Jobs Report Summary For The Finance and Accounting Industry.
Based on the BLS report with June 2014 data.
The Bureau of Labor Statistics recently released that June added 288,000 jobs to the workforce, which is a substantial increase to what economists predicted. The unemployment rate dropped from a 6.3% to a 6.1%, the lowest it’s been since September 2008. Over the past five months, the economy has added over 200,000 jobs month over month. With the newly added June jobs as well as May’s reported numbers, it could very well be the spark that the economy needs.
While the reported numbers are a positive gain, one statistic does pose a bit of concern; the number of people working part time because they can’t find full-time work rose, and the share of population either not working or looking for work reflects no change. June’s labor-force participation rate directly reflected this, staying stagnant at 62.8%.

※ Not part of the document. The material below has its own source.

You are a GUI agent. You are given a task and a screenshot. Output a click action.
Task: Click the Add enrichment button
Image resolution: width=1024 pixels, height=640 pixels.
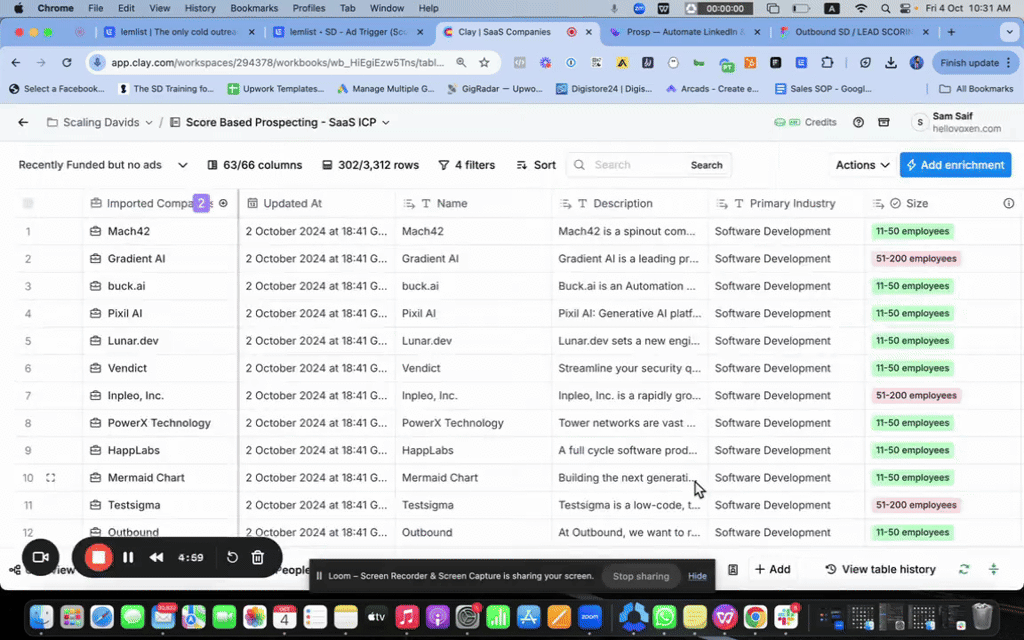(x=955, y=165)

PROFESSIONAL & BUSINESS SERVICES AND TEMPORARY EMPLOYMENT
The professional and business services industry continued to flourish, adding 67,000 jobs in June, continuing it’s reign as one of the strongest sectors of job growth for this year.

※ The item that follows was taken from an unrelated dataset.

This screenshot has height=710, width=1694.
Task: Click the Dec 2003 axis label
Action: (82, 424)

Within the 67,000 newly added jobs, the financial activities sector added 17,000 jobs, which is a huge increase from the 3,000 added jobs in May. The financial activities sector may finally be ending it’s sluggish hiring numbers from the previous months with potential economic market growth.
The BLS also reported that the Temporary Help Services added roughly 10,000 jobs in June, which is steadily declining month after month. While it’s an encouraging sign that temporary services are declining, potentially indicating that more full time positions are being added to the workforce, the labor participation rate tends to disprove this theory currently.
PROFESSIONAL AND BUSINESS SECTOR WAGES
For the month of June, wages for the professional and business sector increased 3 cents from May. While the increase in wages is a positive note for the professional and business sector, the overall average hourly earnings are up just 2% over the past 12 months. This is discouraging for the American workforce as well as economists, and may be a direct correlation to an economy that truly does not reflect a growing workforce.
The workforce seems to be headed in the right direction. Almost halfway through the new year, even with a dreadful winter, the job market has fully recovered from 2008 and over the past five months has consistently added well over 200,000 jobs per month. The dichotomy between the growing workforce and slow economy should narrow within the second half of 2014 and potentially make great strides for the American workforce.